A Chinese legal AI that predicts crimes from case descriptions
Trained on 2.88 million court records, it classifies charges, sorts legal questions, and answers them—sometimes with alarming confidence.

What it does CrimeKgAssitant is a Chinese legal NLP toolkit with three main jobs: predict which of 202 possible crimes matches a case description, classify legal questions into 13 categories (marriage, labor, traffic, etc.), and answer those questions by retrieving similar past responses. It also includes an 856-concept knowledge graph of criminal charges.
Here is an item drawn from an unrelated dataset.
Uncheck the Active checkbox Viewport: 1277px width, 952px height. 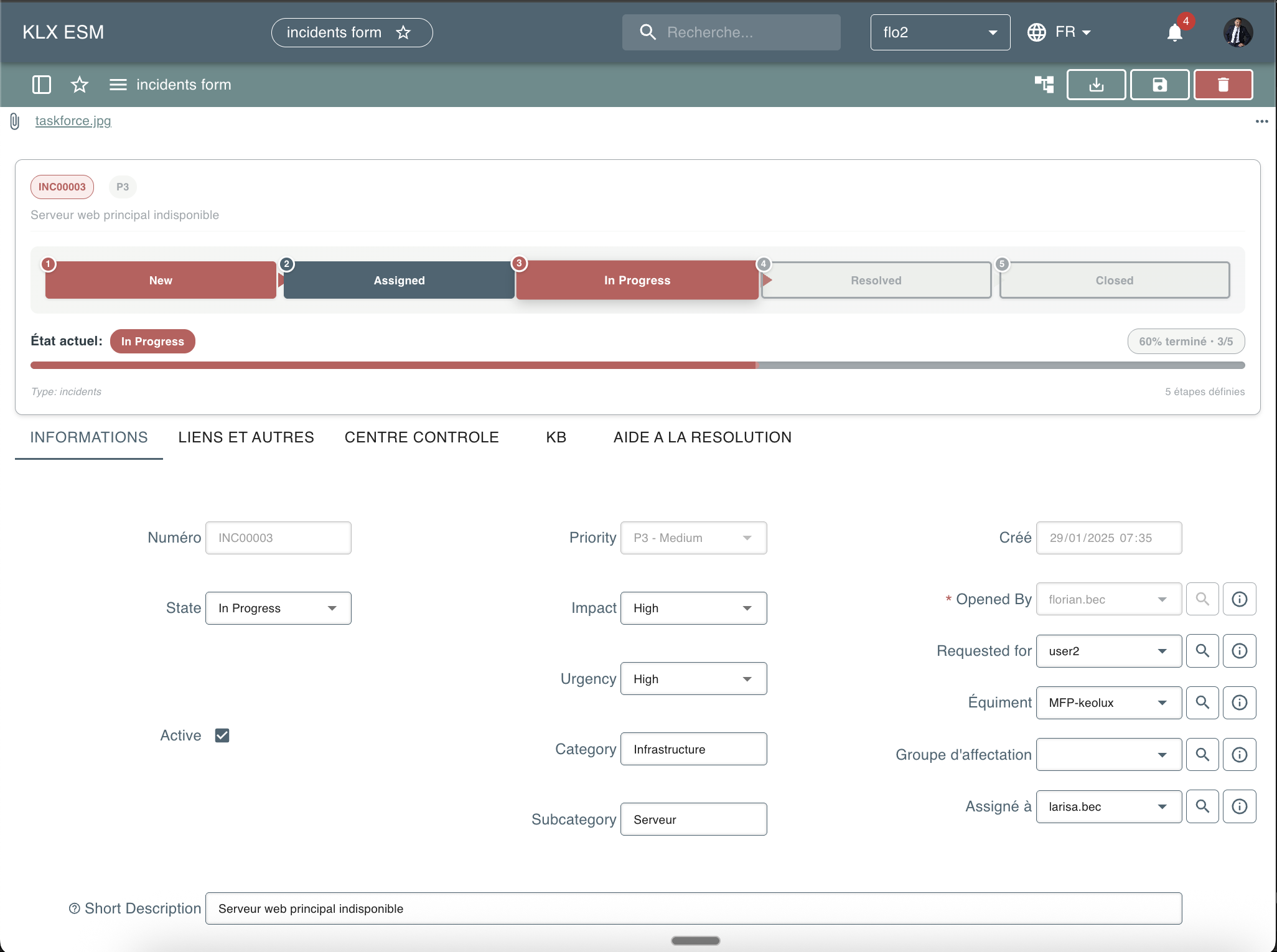point(222,735)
The interesting bit The project achieves ~92% accuracy on charge prediction using nothing fancier than doc embeddings plus SVM—no neural nets, just 2.88 million training examples and 12 hours of training. The QA system, meanwhile, is endearingly blunt: ask about selling contraband and it replies “没什么” (“nothing”); ask about finding a girlfriend and it routes you to the police.
Key highlights
- 2.88M case records for 202-class charge prediction (SVM, 92% accuracy)
- 200K legal QA pairs for 13-category question classification (CNN hits 95.9% test accuracy; LSTM lags at 71.7%)
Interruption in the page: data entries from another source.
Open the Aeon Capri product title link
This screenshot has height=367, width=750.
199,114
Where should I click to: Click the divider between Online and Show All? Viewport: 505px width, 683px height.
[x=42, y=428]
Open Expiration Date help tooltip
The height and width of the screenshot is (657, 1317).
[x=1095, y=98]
- 856-concept crime knowledge graph for structured queries
- Retrieval-based QA that returns actual past answers, not generated text
- All training data and dictionaries included in the repo
Caveats
- The README is entirely in Chinese; code comments and variable names follow suit
- QA quality varies wildly—some answers are detailed legal procedures, others are comically terse or off-topic
- No model weights or pre-trained embeddings are provided; you train from scratch
- The “knowledge graph” appears to be a concept list rather than a queryable graph structure in the released code
Verdict Worth a look if you’re building Chinese legal NLP or need a baseline for charge classification. Skip it if you need production-ready legal advice or English-language support—the “assistant” part is aspirational.